Jovial (30 Dec 2011)
"Tikun Olam, Hashem , and other terms"

Someone posted an article from , which kind of helps explain what the problem is with the whole misunderstanding.  some of the parallel arguments help explain what is wrong.
It also says ""Hashem" is the god of the kabbalah, not the God of the Bible."  When Jews see "YHWH" in Scripture, they pronounce it as "HaShem" on Weekdays, "Adonai" on Sabbath.  "HaShem" literally means "The Name", and is a euphemism for YHWH.  There is no question that this is a traditional Jewish reference for the God of the Bible.
It also quotes the Talmud as saying, "Jews must destroy the books of the Christians, i.e. the New Testament" and cites Shabbat 116a as its source.  However, that is not in Shabbat 116a or any other part of the Talmud.  At worst, a downright lie made up to make any Jewish source look bad.  Some of the other quotes look invented as well, though I ahve not checked the sources in that I don't have them available.

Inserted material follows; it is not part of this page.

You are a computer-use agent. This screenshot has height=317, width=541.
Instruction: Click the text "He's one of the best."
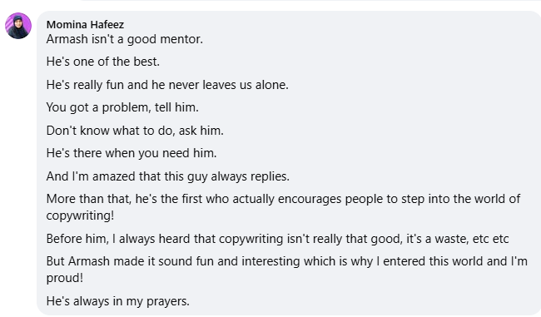tap(103, 62)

Judaism has a rule that old books too worn to be used anymore cannot be burned if they contain the Divine Name.  Shabbat 116a is a discussion of whether books that include the Divine Name can be burned.  I just went back and reread Shabbat 116a, and it discusses whether books from the "Minim" can be burned.  But it also discusses whether Jewish scrolls can be burned as well.  So this author was trying to twist what was said to make Judaism look bad for teaching something it does not teach.  But no where in that discussion does it include the quote he alleges exist. It does not encourage burning books of the minim simply because the source is 'minim'. I would not be surprised if his quotations from his 'kaballistic' sources are invented too.  This is someone who is willing to make up quotes to make those who disagree with him look worse than the merits of their beliefs warrant.  So before quoting an author like this, you need to check his sources to make certain that it really says what he is claiming it says because he does not care about the integrity of the quotes he uses.  He may be banking on the fact that most people will not look up those sources.
There are some folks out there who want to demonize anyone or anything they disagree with.  That is wrong.
Some people will invent quotes when an accurate quote will not demonize someone enough, and this author did exactly that for the Talmud.  When they can't invent a quote due to credibility sake, they will twist one or try to make what someone said sound like it had an intent it did not.  That is what was done to Obama.  They tried to make "tikun olam" sound like an evil phrase because....well...they dislike Obama and obviously dislike Jewish thought as well.  So they tried to make anything Jewish sound evil.  Everything Jewish is relabelled "Kaballah" in this author's article, including the use of "Hashem".
You may have some disagreements with Obama, but you should direct those disagreements towards the merits of what he has said, and not try to make him out to be something he is not.  You may have some disagreements with Judaism, but again, but you should direct those disagreements towards the merits of what Judaism has said and not invent quotes that don't exist.  Trying to demonize someone or some group and make them look worse than they deserve turns you into an immoral person.  Accurately assess people on the merits of what they believe, then deal with that issue.